━━━ Recorded information ━━━
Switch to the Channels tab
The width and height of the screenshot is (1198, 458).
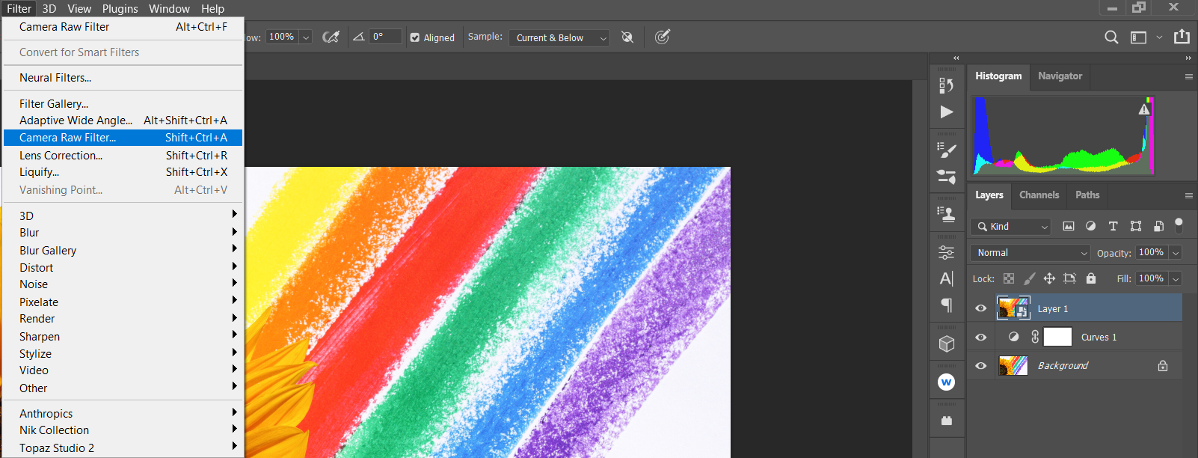click(1039, 195)
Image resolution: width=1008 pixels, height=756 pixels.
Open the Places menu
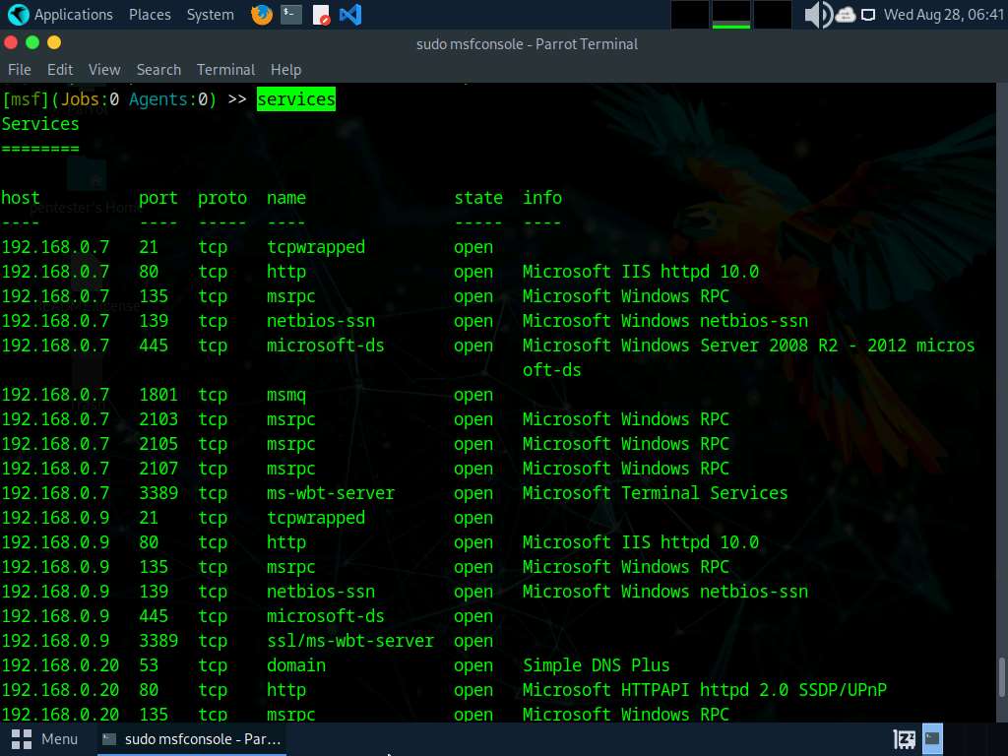click(x=150, y=14)
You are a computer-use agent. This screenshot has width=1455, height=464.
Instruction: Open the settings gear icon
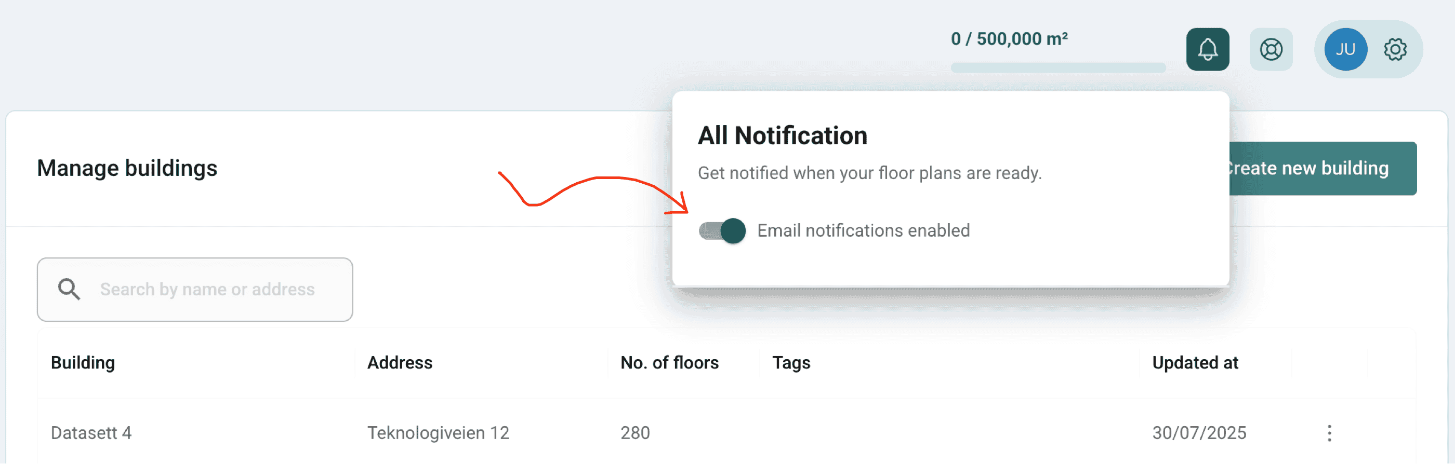pyautogui.click(x=1395, y=50)
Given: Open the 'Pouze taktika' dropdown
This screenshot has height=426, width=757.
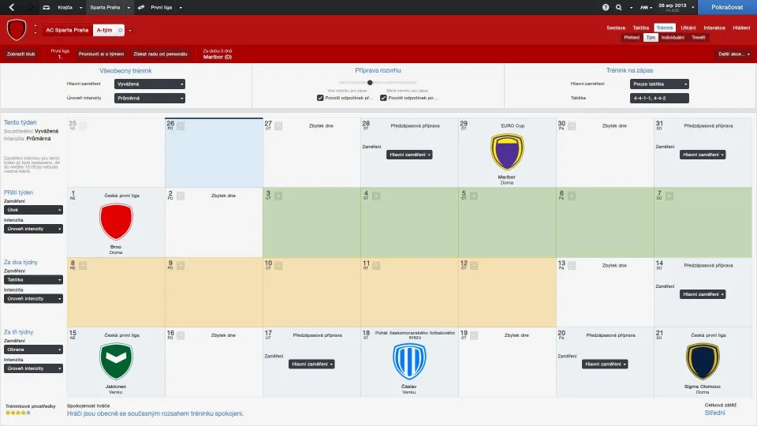Looking at the screenshot, I should (659, 84).
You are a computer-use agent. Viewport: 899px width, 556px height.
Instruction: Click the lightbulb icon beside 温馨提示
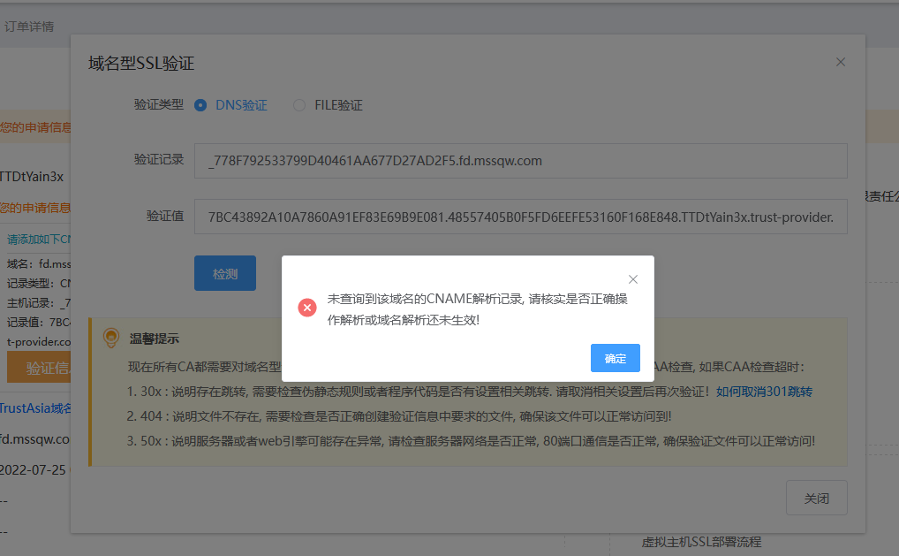point(110,338)
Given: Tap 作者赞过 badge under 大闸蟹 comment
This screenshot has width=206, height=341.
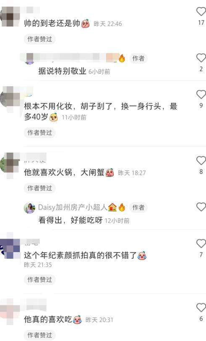Looking at the screenshot, I should [39, 188].
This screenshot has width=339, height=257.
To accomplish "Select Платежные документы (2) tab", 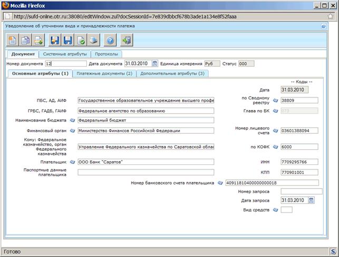I will (x=104, y=74).
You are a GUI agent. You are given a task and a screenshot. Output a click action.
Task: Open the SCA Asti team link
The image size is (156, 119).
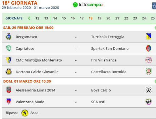98,102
━━━
Could you reproduce exactly, and only, the lines from the start of the records through the line containing "You are a computer-use agent. This", leaving out the pictures?

▶ Task solution:
Switch to the Channels tab
The width and height of the screenshot is (1198, 458).
click(1039, 195)
Image resolution: width=1008 pixels, height=756 pixels.
Open the Places menu
click(x=150, y=14)
You are a computer-use agent. This screenshot has width=1455, height=464.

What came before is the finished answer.